In How to Feel: The Science and Meaning of Touch (Columbia Univ., Feb.), journalist Subramanian puts a spotlight on a sense “far more complicated than it might seem.”

The research for this book led you to a lot of new experiences. Which was the most impactful?

Massage therapy was by far. When I started out writing this book, I was fairly touch averse. While I did hug friends and shake hands with strangers, it was mostly out of politeness. I’d just as soon not. As I spent more time with my touchy-feely classmates, I started to open up. I didn’t do a complete 180, but I do now feel comfortable enough with my own desire for affectionate touch that I’m able to be present for that same need in others.

Which historical period’s perspective on touch surprised you most?

The Middle Ages were much more tactile than what we’re currently used to. Imagine spending your day exposed to the elements while working, often in scratchy clothes, and then coming home to your hearth, surrounding by family. Home was literally a place of warmth. Touch was far more important to maintaining a sense of community than it is now. Fathers bonded with sons over wrestling matches. Binding agreements were made through a handshake. It’s interesting to think about what it would feel like to live in a time when people were as fluent with their body language as we are with our words today.

Why include both your personal experiences and other peoples’ stories and research?

Many authors of science books I enjoy, such as Mary Roach, James Nestor, David K. Randall, and Katherine Harmon Courage, take this same approach. I think it was necessary for this book because, while the science is interesting, it needed something else to propel the reader forward. The personal experiences—both mine and other people’s—were how I created a narrative structure. I tried to curate the most interesting stories on touch that I could find.

What makes this book important right now?

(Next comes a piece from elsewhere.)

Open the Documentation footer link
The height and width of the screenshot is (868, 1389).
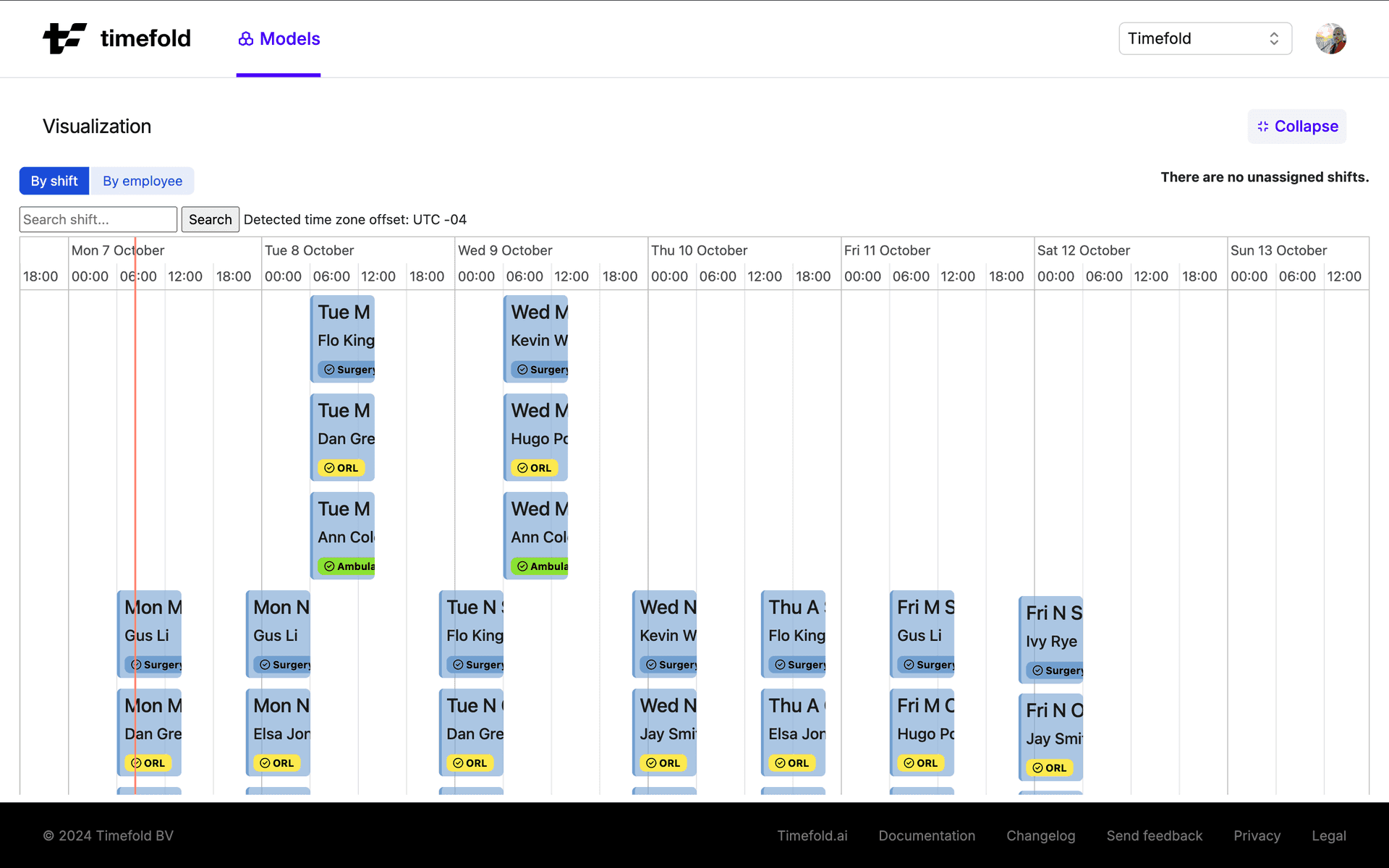click(927, 835)
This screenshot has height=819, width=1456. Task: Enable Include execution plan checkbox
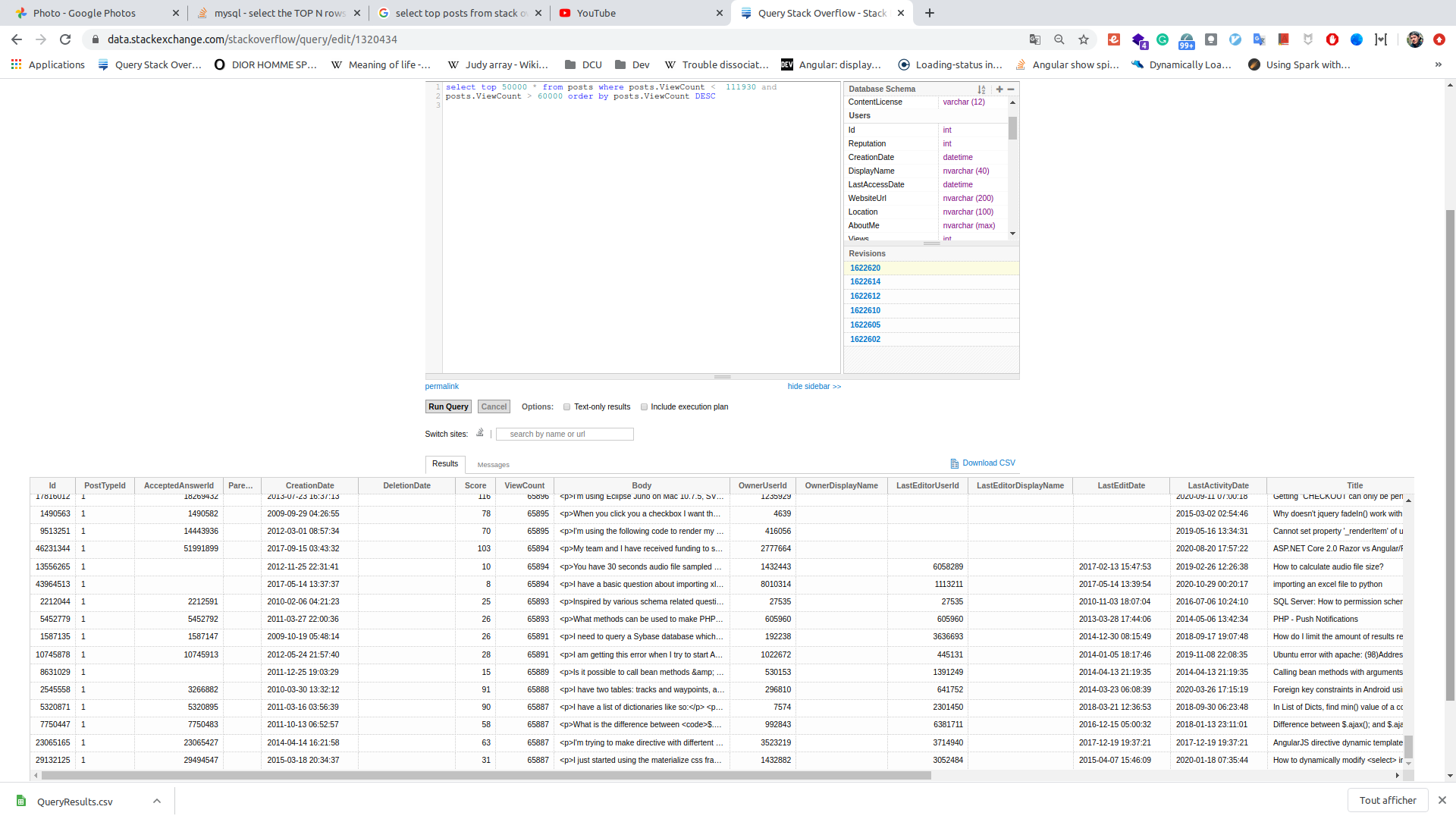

When I started, I was focused on how visual our lives are becoming. We’re surrounded by screens, we’re often interacting with each other’s avatars instead of in person, and much of our work doesn’t require touching much more than a keyboard. My main argument was that we lose something important about ourselves when we don’t use touch and that there are ways we can bring that aspect of our lives back. Now, in the midst of a pandemic, that message about an overemphasis on vision is even more extreme. However, it’s much harder to imagine what getting back in touch will mean.